“People build brands, brands don’t build people.” The next hour of Caterer Middle East’s conversation with Eathos CEO Andy Holman can essentially be summed up by that one quote.
It’s the cornerstone around which Eathos, one of the Middle East’s success stories in the casual and fast casual markets with brands such as Joga, SushiArt, Kababji, and Tortilla, has been built. With an emphasis on fresh ingredients made to order, it has found its niche in challenging times for the sector as a whole.
Holman tells us that what Eathos does best is identify brands that have “got the first few up and they’re looking for somebody to come and help them figure out the next route of growth” – following the oft-cited “five, fifteen, fifty” expression when it comes to number of outlets.
As one of the few operators looking to expand rather than consolidate in today’s market, human capital is the most important aspect of ensuring that successful growth, and therefore it’s key than Holman finds the best possible staff.
“You can hire for attitude and you can train for aptitude,” he explains. “They have to love the brand that they’re part of and wear it, literally, on their sleeve.”
While many senior management don’t recognise the sacrifices that some of their junior employees make, Holman is different. “If you’re coming over to work in the Middle East, leaving your family behind in your mid-20s and you’re going to do that for 2-3,000 dirhams a month, most of which is going to go back home to support your family, then you have to be respected and looked after and provided support.”
It’s this understanding of his employees’ needs that drives Holman to identify potential workers that have a synergy with Eathos’s way of working, and that Eathos can also provide for. In return for them engaging with the brand, Eathos will offer them the ability to progress and advance.

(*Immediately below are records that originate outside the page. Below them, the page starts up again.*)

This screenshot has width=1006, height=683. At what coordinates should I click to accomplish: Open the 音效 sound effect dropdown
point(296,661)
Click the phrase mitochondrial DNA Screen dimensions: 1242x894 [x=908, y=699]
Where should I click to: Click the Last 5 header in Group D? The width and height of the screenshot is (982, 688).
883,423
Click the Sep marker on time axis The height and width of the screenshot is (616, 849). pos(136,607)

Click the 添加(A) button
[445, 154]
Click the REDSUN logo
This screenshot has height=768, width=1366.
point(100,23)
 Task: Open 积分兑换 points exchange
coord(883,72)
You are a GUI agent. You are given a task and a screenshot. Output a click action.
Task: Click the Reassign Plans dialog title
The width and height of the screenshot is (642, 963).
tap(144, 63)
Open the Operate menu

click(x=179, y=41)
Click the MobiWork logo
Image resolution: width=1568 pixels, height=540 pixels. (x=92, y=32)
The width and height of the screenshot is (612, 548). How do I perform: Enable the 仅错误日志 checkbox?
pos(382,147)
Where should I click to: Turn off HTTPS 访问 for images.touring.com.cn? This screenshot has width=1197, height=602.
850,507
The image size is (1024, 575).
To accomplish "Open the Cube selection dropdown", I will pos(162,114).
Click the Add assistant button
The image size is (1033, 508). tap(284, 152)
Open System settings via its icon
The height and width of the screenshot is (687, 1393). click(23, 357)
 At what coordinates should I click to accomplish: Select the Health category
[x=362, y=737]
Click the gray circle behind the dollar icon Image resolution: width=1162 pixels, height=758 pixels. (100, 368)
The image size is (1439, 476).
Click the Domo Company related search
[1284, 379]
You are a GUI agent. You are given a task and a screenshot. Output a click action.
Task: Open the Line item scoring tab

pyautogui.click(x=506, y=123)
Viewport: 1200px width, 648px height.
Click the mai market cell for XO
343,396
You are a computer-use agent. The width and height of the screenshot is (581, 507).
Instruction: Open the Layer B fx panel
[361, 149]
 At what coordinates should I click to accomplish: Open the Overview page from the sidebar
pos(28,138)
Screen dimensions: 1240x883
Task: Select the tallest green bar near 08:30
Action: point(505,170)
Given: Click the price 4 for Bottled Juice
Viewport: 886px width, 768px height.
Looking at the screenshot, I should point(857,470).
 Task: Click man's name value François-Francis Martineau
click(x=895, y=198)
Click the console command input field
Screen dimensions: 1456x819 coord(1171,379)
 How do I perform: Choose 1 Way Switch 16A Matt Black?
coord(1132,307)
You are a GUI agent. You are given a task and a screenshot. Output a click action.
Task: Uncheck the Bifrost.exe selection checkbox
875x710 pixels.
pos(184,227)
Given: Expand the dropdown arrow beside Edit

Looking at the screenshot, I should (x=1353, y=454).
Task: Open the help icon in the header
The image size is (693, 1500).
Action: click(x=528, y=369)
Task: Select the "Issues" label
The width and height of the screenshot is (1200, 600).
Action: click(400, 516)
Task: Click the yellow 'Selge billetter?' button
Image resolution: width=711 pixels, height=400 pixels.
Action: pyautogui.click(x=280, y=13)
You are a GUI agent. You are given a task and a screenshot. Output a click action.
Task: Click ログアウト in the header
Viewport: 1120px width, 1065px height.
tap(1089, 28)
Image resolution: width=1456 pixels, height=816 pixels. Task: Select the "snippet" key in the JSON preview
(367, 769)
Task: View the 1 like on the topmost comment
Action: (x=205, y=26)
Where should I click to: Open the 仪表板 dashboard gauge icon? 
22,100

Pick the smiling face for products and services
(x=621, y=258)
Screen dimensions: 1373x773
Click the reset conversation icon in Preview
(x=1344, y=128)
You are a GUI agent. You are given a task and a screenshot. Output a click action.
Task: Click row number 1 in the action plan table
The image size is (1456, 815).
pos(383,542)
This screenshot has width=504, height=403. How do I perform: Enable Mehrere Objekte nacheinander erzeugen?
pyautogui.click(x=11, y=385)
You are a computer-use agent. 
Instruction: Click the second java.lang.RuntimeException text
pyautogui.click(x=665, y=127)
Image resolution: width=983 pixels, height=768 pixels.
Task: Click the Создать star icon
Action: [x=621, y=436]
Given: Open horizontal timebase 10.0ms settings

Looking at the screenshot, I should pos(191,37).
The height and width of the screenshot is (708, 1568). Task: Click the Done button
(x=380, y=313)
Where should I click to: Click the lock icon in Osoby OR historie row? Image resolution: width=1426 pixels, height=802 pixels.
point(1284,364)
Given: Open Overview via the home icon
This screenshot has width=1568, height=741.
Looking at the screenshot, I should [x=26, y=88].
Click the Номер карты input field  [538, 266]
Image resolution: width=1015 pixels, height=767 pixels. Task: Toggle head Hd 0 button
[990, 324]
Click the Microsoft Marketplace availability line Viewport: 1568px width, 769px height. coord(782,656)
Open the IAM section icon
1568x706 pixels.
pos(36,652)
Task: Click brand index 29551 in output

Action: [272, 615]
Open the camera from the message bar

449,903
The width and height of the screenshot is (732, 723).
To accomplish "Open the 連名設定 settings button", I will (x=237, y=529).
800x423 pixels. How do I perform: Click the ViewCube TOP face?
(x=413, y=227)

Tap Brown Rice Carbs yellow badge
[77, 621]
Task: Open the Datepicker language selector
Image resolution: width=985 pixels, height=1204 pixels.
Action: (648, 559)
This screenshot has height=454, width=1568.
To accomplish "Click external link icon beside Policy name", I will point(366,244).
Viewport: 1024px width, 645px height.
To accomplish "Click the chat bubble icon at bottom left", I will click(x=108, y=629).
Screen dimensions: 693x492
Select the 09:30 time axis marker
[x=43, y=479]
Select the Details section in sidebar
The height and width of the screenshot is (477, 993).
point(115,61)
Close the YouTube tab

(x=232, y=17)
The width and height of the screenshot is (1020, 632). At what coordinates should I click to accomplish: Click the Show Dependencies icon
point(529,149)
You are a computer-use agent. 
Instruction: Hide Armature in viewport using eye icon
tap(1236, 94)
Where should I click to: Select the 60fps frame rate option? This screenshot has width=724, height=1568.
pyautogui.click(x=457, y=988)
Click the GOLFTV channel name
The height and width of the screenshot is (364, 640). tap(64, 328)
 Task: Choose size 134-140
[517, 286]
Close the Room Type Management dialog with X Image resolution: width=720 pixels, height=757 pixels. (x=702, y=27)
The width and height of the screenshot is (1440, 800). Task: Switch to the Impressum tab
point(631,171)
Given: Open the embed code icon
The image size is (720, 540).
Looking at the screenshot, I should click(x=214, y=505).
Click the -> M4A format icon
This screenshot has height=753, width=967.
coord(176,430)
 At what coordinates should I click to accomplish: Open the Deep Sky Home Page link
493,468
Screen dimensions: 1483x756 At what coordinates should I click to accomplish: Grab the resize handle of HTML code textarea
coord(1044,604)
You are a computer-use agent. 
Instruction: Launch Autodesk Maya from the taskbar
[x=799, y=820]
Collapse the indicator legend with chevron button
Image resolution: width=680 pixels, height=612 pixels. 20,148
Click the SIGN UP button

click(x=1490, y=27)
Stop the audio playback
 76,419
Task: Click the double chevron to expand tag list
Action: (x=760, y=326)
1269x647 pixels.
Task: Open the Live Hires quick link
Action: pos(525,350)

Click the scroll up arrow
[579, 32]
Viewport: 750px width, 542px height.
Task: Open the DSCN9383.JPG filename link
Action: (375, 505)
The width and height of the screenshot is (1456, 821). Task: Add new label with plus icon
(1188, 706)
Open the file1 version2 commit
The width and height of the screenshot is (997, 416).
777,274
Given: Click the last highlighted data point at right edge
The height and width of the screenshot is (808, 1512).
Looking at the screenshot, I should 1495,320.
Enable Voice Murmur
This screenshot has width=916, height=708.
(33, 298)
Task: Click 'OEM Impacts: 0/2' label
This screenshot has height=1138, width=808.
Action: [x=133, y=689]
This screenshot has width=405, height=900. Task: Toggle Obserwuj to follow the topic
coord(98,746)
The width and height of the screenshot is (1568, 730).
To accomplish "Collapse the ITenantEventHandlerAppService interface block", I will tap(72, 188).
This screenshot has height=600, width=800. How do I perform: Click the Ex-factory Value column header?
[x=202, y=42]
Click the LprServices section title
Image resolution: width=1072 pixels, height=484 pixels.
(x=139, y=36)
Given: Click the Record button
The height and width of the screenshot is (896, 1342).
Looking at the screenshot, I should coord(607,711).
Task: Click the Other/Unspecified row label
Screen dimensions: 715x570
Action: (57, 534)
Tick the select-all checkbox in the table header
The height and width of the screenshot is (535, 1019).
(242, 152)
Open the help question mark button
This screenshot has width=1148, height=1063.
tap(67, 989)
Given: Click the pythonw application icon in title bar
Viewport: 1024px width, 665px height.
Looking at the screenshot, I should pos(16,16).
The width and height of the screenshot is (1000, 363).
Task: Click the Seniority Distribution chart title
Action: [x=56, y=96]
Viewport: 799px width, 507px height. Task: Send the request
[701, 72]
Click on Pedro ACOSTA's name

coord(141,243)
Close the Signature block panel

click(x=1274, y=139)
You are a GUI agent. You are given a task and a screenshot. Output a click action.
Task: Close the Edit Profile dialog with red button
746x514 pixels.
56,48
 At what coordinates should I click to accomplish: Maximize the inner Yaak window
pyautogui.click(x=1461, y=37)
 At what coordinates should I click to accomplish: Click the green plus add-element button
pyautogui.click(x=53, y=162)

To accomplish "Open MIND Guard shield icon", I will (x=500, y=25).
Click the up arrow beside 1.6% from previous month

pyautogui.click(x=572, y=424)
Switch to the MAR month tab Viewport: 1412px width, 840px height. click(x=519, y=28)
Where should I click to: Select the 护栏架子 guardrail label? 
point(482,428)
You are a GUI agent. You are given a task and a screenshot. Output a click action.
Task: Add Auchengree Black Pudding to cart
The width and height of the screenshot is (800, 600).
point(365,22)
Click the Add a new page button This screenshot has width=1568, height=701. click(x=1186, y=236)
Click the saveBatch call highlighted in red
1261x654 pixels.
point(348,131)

However, it hasn’t always been easy for Eathos to find the right candidates. Holman says he was getting “frustrated with what seemed to be the only two models” which were “companies setting themselves up as recruiters that were nothing more than LinkedIn filters” or the “big guys who were looking to place only C-suite candidates at ridiculous rates”.
Then there were candidates advertised as having 10-20 years’ experience, but Holman found that “it was the same year 20 times. What we’re looking for is 20 years of learning, development, and growth.”
There are also issues, Holman says, of candidates saying “we did this or we did that, but what level of involvement did they really have?”
To get around these challenges, Holman wanted a more personal attachment with a recruitment company that could connect them with the correct calibre of staff and open a dialogue that would allow the perfect candidate to be placed.
Food People, a Dubai-based F&B recruitment agency set up by Greg Wright and Luke Truin, “hit the sweet spot” according to Holman, of having a good address book filled with big names and also having a “farm-to-fork” mind-set in that they had a connection at the restaurant level where the suppliers are.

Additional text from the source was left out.